[RECORDS FOR THE EXERCISE — start]
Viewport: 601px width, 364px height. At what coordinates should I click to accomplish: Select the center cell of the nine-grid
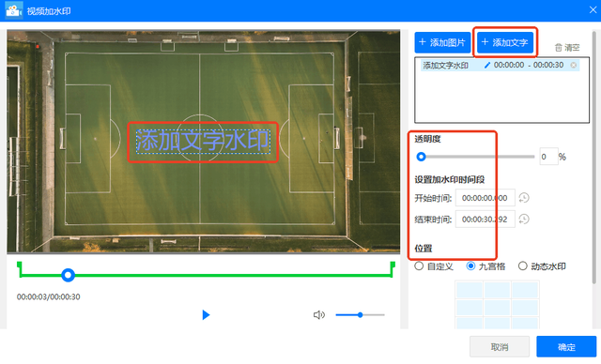point(497,308)
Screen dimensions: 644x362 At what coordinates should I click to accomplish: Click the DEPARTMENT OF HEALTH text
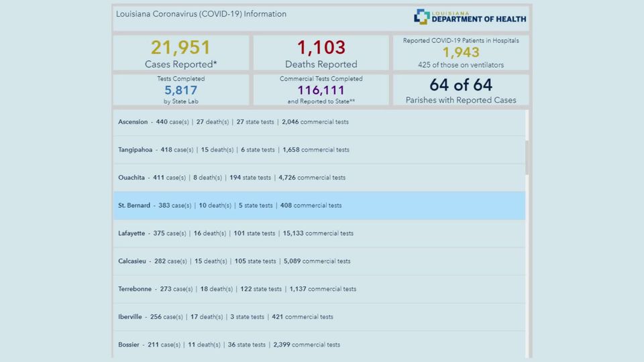pos(478,19)
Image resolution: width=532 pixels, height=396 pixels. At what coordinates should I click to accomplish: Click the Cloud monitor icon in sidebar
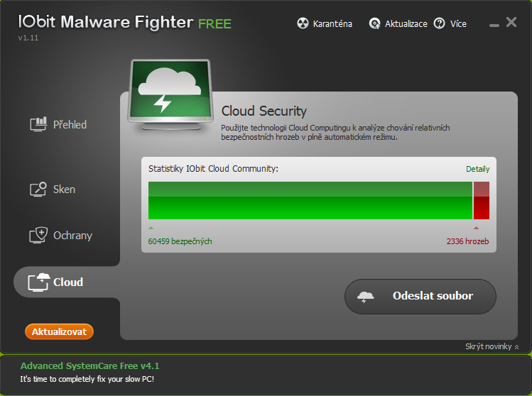[38, 282]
[RECORDS FOR THE EXERCISE — finish]
EXERCISE PROMPT:
Beginning with the line where "Image resolution: width=532" appears, reproduce every remaining line of the listing above, the last one included, but none of the pictures.

PROBLEM SOLUTION:
Image resolution: width=532 pixels, height=396 pixels. At what coordinates should I click to accomplish: Click the Cloud monitor icon in sidebar
[38, 282]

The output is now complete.